When settling in to your seat to indulge in a French coming-of-age drama about cannibalism – which has even spurred certain cinemas around the world to provide audience members with sick bags, just in case – you kind of know what you’re getting yourself in for. And yet in spite of that initial understanding, it’s unlikely that you’ll have ever have seen anything quite like Julia Ducournau’s directorial debut Raw.
Garance Marillier plays Justine, a vegetarian (lol) who leaves her parents behind to begin life at veterinary school. Though her older sister Alexia (Ella Rumpf) is also a student here, that doesn’t let off the hook when it comes to the unique, strenuous initiations that the first years must encounter. One of which is eating raw meat, something Justine is stringently against, and yet forced to do. It’s this brief, seemingly innocuous moment which, quite literally, gives her a taste of flesh, and while vying to maintain a sense of normality about herself and uphold her reputation amongst her peers, including flatmate Adrien (Rabat Nait Oufella), as her impulsions to dine on flesh grow stronger, so does her will to act upon them.
Though a candid character study of this one young girl, the viewer never quite understands Justine. There’s a disconnect formed, as while we embody her, and vie to get into her head, we’re never actually able to comprehend her actions and desires, which makes for an intriguing entry point into this surrealistic world.
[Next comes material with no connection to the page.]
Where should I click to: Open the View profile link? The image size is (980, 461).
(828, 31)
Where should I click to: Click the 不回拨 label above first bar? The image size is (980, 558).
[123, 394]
If the above is not applicable for you – it might be wise http://onhealthy.net/product-category/pain-relief/
Though ineffably twisted and dark, the film is peppered with comedic moments, with brief appearances by quirky characters, which help to enforce the heightened take on reality that Ducournau is vying to accomplish. It’s why this picture triumphs, for it feels otherworldly, which just takes the sting out of some of the more uncomfortable moments. That said, there is a commitment to naturalism in parts, particularly in the early stages – which is imperative also, for it means that when the films gets unspeakably absurd towards the latter stages, we’re already on board, and invested in this narrative and universe.
The indelible aesthetic further enhances this sentiment, managing to be stylish without contrivance, as the parties the students have, s the use of paint and luminous materials allows for a unique visual experience that feels as though it’s served by the narrative, rather than implemented purely for a stylistic purpose. But the one paramount colour is red, and in particularly, the shade of which we associate with blood. This is a mesmerising, horrendously uncomfortable film that lingers on every single little moment. The cutting, the bitting, the scratching or the waxing – it’s a visceral piece that you won’t forget in a hurry, which, in this case, is not necessarily a positive.